** START Information given **

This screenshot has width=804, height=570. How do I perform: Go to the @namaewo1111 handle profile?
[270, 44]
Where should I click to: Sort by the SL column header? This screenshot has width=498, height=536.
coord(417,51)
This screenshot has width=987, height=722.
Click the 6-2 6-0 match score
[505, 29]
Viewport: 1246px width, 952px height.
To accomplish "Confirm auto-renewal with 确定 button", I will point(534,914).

** END Information given **
** START Information given **

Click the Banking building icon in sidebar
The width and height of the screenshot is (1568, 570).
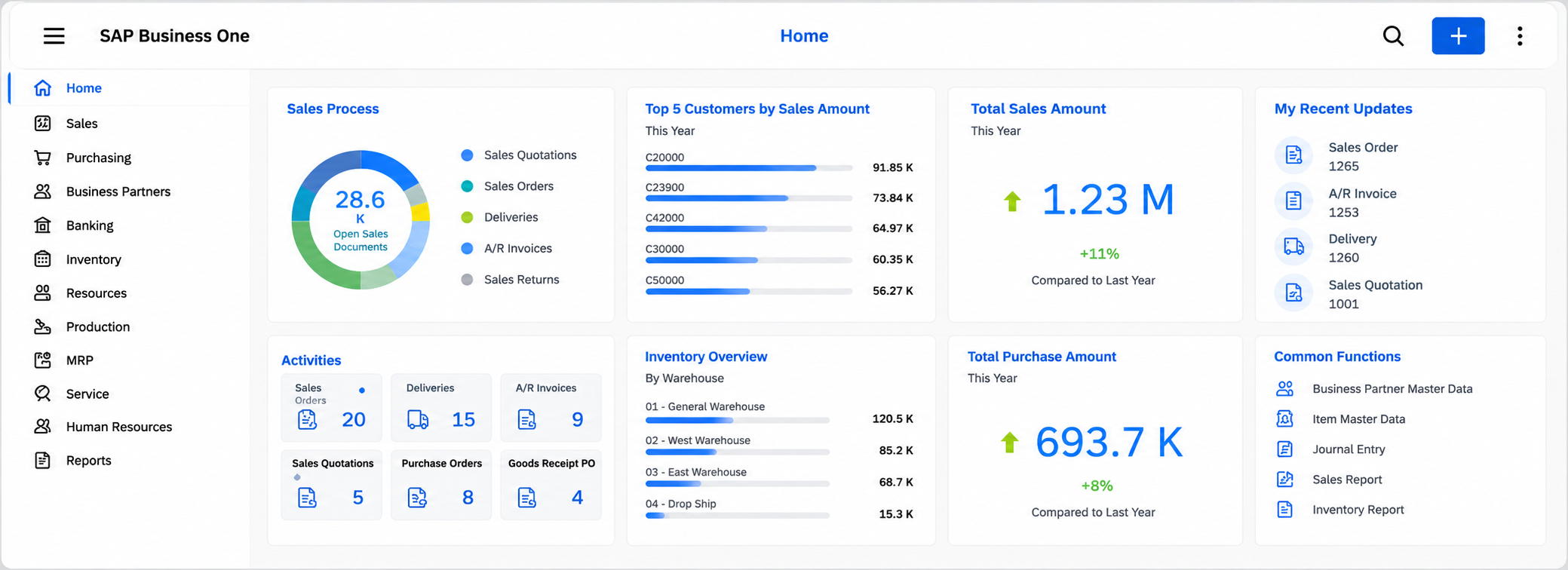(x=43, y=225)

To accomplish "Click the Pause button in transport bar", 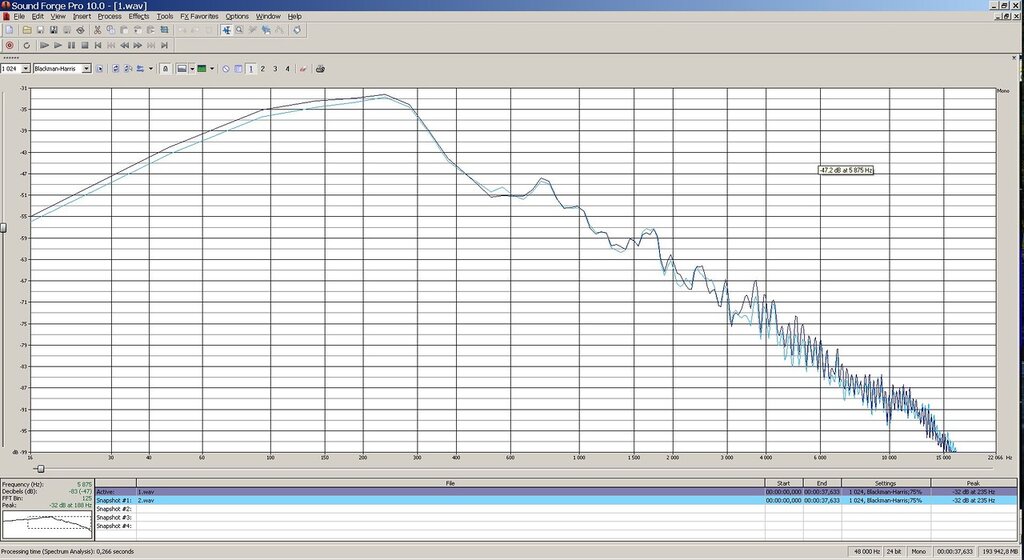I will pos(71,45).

** END Information given **

> [Prompt]: Rewrite the stretch of entries from the line that contains "Where should I" through the line that contains "I will point(534,914)." as a numbered list, with blank lines left out.

> [Task output]:
1. Where should I click to: Sort by the SL column header? This screenshot has width=498, height=536.
2. coord(417,51)
3. This screenshot has width=987, height=722.
4. Click the 6-2 6-0 match score
5. [505, 29]
6. Viewport: 1246px width, 952px height.
7. To accomplish "Confirm auto-renewal with 确定 button", I will point(534,914).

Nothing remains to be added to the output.